YOUR OBJECTIVE => Lines below that include the word "ارشادی" should each be copied.

Stored items:
★ ★ ★ ★ ★ ★ ★

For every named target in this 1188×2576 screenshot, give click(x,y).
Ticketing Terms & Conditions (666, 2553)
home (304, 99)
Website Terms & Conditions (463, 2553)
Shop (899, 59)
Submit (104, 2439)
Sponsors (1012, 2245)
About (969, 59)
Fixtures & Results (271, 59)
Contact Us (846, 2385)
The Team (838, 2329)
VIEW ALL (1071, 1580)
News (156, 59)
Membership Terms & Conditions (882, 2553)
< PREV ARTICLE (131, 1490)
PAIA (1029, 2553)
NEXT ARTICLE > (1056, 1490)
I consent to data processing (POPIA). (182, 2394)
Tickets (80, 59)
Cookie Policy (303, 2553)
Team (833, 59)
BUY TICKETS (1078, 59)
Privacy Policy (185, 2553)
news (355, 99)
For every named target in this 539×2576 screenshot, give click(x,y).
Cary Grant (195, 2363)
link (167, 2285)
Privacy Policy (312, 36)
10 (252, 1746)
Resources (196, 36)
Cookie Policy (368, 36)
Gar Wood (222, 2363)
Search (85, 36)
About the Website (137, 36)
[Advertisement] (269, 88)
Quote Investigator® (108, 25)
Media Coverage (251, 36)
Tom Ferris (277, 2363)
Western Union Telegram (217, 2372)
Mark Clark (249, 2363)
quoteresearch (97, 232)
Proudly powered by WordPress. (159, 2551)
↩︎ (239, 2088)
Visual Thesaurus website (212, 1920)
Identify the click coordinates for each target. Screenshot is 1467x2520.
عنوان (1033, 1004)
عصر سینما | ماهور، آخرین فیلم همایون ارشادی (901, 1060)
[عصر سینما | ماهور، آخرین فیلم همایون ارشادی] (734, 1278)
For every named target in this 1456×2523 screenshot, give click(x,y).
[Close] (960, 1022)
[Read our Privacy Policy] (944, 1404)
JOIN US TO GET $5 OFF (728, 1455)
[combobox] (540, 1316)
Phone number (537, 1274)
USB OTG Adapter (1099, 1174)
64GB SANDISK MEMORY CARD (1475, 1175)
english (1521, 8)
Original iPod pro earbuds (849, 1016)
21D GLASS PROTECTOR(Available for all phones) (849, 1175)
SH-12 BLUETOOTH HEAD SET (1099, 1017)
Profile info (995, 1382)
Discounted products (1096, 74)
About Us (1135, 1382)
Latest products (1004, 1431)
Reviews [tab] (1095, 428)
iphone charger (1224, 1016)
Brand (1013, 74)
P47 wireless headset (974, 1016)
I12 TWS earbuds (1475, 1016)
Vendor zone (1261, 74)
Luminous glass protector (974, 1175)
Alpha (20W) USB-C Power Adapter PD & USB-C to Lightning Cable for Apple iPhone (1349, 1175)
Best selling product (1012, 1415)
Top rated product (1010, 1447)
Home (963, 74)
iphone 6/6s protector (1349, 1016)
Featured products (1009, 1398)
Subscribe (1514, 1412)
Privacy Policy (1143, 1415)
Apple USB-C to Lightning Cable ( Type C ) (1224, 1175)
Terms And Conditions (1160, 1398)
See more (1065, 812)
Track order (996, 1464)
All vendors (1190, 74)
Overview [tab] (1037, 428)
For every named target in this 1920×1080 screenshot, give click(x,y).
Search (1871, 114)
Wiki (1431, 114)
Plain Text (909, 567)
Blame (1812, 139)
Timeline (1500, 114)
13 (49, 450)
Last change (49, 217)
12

★ ★ ★ ★ ★ ★ ★

OUTPUT BELOW =>
عصر سینما | ماهور، آخرین فیلم همایون ارشادی (901, 1060)
[عصر سینما | ماهور، آخرین فیلم همایون ارشادی] (734, 1278)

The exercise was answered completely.